Students need a Dane County Board Supervisor focused on accomplishing the day-to-day administrative duties that keep essential county services working. Students need a technocrat. They need to cast their vote for UW-Madison junior Sean Cornelius Tuesday.
Cornelius is the type of person who you might find in a late-night C-SPAN binge or enjoying an afternoon scouring over pages of bureaucratic jargon. It does not sound flashy or exciting to most people, but it is the type of attitude we need in a Dane County Supervisor.
During an interview with The Daily Cardinal Editorial Board last week, Cornelius displayed this attitude when he said he wanted to get things done that may not get a lot of news coverage, but still matter to UW-Madison students.
From his work with the UW-Madison Limnology Department, Cornelius offers technical knowledge of an individual issue, lakes, that no other candidate offers on any issue. It is important to have expertise and enthusiasm combined for a single issue, as Cornelius does, if an individual supervisor expects to rise above the noise of 37 supervisors with separate agendas.

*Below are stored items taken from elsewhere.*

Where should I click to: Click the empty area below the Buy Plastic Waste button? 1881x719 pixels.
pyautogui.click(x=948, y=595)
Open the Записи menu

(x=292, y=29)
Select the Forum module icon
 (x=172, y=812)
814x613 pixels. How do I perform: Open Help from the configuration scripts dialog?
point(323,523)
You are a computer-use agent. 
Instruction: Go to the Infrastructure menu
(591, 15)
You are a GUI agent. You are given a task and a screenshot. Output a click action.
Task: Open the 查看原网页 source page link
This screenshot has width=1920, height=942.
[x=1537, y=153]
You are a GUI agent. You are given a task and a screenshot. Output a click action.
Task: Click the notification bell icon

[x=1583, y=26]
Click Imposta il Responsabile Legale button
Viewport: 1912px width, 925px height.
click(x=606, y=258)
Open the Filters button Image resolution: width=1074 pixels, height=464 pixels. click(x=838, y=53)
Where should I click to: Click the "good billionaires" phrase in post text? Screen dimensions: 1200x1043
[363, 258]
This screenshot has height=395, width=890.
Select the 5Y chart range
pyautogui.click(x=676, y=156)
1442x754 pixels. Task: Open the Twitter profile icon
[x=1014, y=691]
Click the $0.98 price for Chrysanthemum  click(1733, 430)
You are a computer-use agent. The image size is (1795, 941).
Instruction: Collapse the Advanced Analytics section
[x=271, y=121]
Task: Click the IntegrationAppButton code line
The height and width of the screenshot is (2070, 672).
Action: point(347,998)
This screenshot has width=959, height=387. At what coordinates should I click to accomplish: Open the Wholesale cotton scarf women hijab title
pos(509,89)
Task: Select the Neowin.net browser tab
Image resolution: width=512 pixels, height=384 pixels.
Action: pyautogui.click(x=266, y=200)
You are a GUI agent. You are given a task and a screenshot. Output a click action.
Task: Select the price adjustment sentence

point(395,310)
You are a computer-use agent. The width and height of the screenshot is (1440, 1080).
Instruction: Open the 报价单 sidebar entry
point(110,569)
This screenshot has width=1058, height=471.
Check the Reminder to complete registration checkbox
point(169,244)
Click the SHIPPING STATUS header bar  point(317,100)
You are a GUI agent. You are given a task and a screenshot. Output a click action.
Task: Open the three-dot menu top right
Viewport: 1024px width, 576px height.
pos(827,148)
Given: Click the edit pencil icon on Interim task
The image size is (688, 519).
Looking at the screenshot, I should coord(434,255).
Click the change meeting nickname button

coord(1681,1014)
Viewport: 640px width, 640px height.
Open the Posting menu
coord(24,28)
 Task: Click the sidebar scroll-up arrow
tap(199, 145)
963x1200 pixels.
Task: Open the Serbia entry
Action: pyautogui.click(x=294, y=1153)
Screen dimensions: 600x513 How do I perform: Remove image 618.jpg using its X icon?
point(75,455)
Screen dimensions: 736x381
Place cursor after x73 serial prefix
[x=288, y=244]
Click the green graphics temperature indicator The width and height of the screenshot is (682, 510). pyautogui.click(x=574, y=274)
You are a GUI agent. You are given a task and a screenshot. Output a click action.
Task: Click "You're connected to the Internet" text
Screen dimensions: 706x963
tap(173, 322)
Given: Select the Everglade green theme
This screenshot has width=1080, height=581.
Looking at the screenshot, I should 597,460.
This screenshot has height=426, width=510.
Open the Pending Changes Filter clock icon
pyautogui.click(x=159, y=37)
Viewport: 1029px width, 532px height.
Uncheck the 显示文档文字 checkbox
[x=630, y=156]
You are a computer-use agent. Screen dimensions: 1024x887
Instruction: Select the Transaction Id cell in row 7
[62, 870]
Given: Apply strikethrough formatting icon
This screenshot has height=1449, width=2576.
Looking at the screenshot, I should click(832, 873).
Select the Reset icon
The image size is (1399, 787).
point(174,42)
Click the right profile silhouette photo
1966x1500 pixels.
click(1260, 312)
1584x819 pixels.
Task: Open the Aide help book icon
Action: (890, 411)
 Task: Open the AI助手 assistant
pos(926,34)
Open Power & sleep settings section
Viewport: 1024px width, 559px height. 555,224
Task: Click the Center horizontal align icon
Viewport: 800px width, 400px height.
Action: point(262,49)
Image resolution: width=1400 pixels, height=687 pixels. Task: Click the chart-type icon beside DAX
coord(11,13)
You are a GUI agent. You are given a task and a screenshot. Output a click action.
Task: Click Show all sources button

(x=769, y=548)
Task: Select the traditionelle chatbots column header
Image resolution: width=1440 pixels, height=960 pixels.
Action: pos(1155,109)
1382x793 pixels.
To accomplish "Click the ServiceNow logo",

Students do not need an activist on the Dane County Board. Ashok Kumar can list many on campus accomplishments through his enthusiastic activism. Given his personality and zeal for student issues, we believe Kumar would make a great Associated Students of Madison chair, but the county board is the wrong environment for this activist.
A freshman from Illinois, David Lapidus, lacks a strong enough connection to Dane County and the concerns people have on the county level. He has overemphasized, in relation to students' actual concerns, the enforcement of drug-use sentences in the county court system. Lapidus' plan for a Dane County 'smart community transportation system' is too idealistic and not really in touch with what students need. Yet, other candidates should take note of his plan for an online landlord-rating system.
It seems Adam Korn is not completely clear on what he will be capable of as one of 37 county supervisors. His platform includes addressing many issues with which the county board is only minimally linked'Halloween, birth control and late-night transportation. He also has not focused, or at least not communicated any focus, on a few key issues. He has some commendable ideas and legislative experience, and if Korn would more clearly define the key points in his platform on the county-level he would be a better candidate.
It has been refreshing to see so many students interested in representing a campus district on the county board.
This is not an election about choosing an ideological side or looking for the most outspoken candidate, instead it is about choosing the person most likely to produce results on the board. That person is Sean Cornelius.